=== Source extract ===
• • • •

Re: Byte ranges -- formal spec proposal from Ronald E. Daniel on 1995-05-17 (uri@w3.org from May 1995)

From: Ronald E. Daniel <rdaniel@acl.lanl.gov>
Date: Wed, 17 May 1995 16:59:38 -0600
To: http-wg@cuckoo.hpl.hp.com, luotonen@netscape.com, www-talk@w3.org
Cc: uri@bunyip.com
Message-Id: <199505172259.QAA24514@idaknow.acl.lanl.gov>
Thus spoke Ari Luotonen <luotonen@netscape.com> (at least on Wed, 17 May 1995)

>      _________________________________________________________________
>    
>                         BYTE RANGES WITH URLS AND HTTP


We have been putting off the problem of fragment identifiers, and this
is a good start on the problem. I have a few reflex objections about
details - such as preferring 0-based addressing to 1-based - but they
are very minor. My major objection is that I would like to see
byterange addressing as one component in a more general fragment
identification architecture. The "Miscellaneous" section, quoted below,
mentions the possibility of combining different addressing schemes, but
does not provide any specification. I would be a LOT happier if we
could have an overall scheme that byterange, paragraph, row/col, word,
stanza, and other addressing schemes could fit into.

For example, I might want queries such as:

 Get the value of the <title> element in an HTML file
 http://host/path;generic-id="title"

 Get bytes 1-5 of the second paragraph of a file
 http://host/path;para=2&byterange=1-5

 Get a portion of a JPEG
 http://host/path.jpg;rows=37-99&cols=53-200


When we start looking at the addressing needs of a variety of
specifiers (rows/cols, paragraphs, ...) then we may find that
we would prefer different choices of index base, inclusion or
exclusion of the elements at the extremes of the range, etc.



> Miscellaneous
> 
>    There are other kinds of ranges that can be addressed in a similar
>    fashion; this document does not define them, but both the URL
>    parameter and the Range: header are defined so that it is possible to
>    extend them. This byte range specification applies to any
>    content-type. There may be range schemes that are meaningful to only
>    certain types of documents.

• • • •

Interface element records
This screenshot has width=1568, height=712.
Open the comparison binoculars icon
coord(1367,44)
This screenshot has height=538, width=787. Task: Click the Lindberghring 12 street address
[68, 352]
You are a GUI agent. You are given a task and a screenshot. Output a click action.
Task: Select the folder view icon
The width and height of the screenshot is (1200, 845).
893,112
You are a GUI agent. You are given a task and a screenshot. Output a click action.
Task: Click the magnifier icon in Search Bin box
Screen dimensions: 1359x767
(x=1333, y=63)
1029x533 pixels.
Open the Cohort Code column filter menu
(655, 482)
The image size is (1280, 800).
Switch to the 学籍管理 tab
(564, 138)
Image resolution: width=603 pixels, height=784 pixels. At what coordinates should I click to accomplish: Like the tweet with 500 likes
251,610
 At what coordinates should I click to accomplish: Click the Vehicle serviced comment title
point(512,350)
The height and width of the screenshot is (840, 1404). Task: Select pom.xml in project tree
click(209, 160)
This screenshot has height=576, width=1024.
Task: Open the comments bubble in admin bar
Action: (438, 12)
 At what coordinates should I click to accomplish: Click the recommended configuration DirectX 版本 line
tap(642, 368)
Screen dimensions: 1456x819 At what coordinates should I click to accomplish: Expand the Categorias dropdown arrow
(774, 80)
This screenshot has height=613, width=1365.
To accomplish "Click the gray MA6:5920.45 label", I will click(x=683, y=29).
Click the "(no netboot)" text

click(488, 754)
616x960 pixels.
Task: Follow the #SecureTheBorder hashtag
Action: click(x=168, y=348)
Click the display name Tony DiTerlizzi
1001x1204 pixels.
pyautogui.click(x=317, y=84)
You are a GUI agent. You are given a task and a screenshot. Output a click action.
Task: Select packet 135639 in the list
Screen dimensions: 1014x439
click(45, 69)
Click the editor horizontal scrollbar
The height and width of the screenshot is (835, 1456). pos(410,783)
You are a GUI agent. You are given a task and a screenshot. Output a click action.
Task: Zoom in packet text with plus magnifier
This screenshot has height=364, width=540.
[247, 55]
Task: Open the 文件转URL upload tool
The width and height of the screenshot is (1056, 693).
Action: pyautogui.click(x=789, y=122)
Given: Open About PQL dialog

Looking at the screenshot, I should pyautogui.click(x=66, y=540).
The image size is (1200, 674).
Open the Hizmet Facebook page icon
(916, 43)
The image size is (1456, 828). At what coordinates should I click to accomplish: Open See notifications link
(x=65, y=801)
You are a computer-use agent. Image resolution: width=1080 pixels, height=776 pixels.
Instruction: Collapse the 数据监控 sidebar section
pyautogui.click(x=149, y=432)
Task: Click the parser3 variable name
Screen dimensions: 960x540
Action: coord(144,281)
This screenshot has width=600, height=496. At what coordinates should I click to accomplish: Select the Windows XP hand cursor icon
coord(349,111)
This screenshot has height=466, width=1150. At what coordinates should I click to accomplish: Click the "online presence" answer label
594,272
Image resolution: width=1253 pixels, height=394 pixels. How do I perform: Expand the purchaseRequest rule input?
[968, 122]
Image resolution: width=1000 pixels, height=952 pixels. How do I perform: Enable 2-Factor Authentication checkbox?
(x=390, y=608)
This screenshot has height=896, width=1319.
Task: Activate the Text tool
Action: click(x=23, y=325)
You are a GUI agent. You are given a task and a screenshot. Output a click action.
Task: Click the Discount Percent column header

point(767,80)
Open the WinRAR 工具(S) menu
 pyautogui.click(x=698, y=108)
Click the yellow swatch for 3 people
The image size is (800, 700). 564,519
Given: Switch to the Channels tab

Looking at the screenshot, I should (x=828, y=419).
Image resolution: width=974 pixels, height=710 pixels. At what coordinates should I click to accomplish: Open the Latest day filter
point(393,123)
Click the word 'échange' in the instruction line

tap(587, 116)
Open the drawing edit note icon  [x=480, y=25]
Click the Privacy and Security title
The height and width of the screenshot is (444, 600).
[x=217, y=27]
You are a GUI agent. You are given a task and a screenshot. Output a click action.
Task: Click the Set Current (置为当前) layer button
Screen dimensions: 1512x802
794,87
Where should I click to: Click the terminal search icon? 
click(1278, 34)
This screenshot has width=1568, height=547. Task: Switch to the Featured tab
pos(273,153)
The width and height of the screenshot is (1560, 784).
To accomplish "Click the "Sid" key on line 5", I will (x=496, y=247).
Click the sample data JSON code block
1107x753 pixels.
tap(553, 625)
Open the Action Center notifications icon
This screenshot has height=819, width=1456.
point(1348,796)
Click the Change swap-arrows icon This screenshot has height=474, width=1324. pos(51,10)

• • • •

=== Written problem 1 ===
From the byte ranges message, retype the passage starting with "Get the value" and going on through "the range, etc.".
=== Written problem 2 ===
In the records, take the lines starting with the line with "The image size is (1456, 828)." and going on through the line with "pos(273,153)", and rewrite only those lines with "Image resolution" renamed to "Screenshot size" and nothing else changed.

=== Full solution 1 ===
Get the value of the <title> element in an HTML file
 http://host/path;generic-id="title"

 Get bytes 1-5 of the second paragraph of a file
 http://host/path;para=2&byterange=1-5

 Get a portion of a JPEG
 http://host/path.jpg;rows=37-99&cols=53-200


When we start looking at the addressing needs of a variety of
specifiers (rows/cols, paragraphs, ...) then we may find that
we would prefer different choices of index base, inclusion or
exclusion of the elements at the extremes of the range, etc.

=== Full solution 2 ===
The image size is (1456, 828). At what coordinates should I click to accomplish: Open See notifications link
(x=65, y=801)
You are a computer-use agent. Screenshot size: width=1080 pixels, height=776 pixels.
Instruction: Collapse the 数据监控 sidebar section
pyautogui.click(x=149, y=432)
Task: Click the parser3 variable name
Screen dimensions: 960x540
Action: coord(144,281)
This screenshot has width=600, height=496. At what coordinates should I click to accomplish: Select the Windows XP hand cursor icon
coord(349,111)
This screenshot has height=466, width=1150. At what coordinates should I click to accomplish: Click the "online presence" answer label
594,272
Screenshot size: width=1253 pixels, height=394 pixels. How do I perform: Expand the purchaseRequest rule input?
[968, 122]
Screenshot size: width=1000 pixels, height=952 pixels. How do I perform: Enable 2-Factor Authentication checkbox?
(x=390, y=608)
This screenshot has height=896, width=1319.
Task: Activate the Text tool
Action: click(x=23, y=325)
You are a GUI agent. You are given a task and a screenshot. Output a click action.
Task: Click the Discount Percent column header

point(767,80)
Open the WinRAR 工具(S) menu
 pyautogui.click(x=698, y=108)
Click the yellow swatch for 3 people
The image size is (800, 700). 564,519
Given: Switch to the Channels tab

Looking at the screenshot, I should (x=828, y=419).
Screenshot size: width=974 pixels, height=710 pixels. At what coordinates should I click to accomplish: Open the Latest day filter
point(393,123)
Click the word 'échange' in the instruction line

tap(587, 116)
Open the drawing edit note icon  [x=480, y=25]
Click the Privacy and Security title
The height and width of the screenshot is (444, 600).
[x=217, y=27]
You are a GUI agent. You are given a task and a screenshot. Output a click action.
Task: Click the Set Current (置为当前) layer button
Screen dimensions: 1512x802
794,87
Where should I click to: Click the terminal search icon? 
click(1278, 34)
This screenshot has width=1568, height=547. Task: Switch to the Featured tab
pos(273,153)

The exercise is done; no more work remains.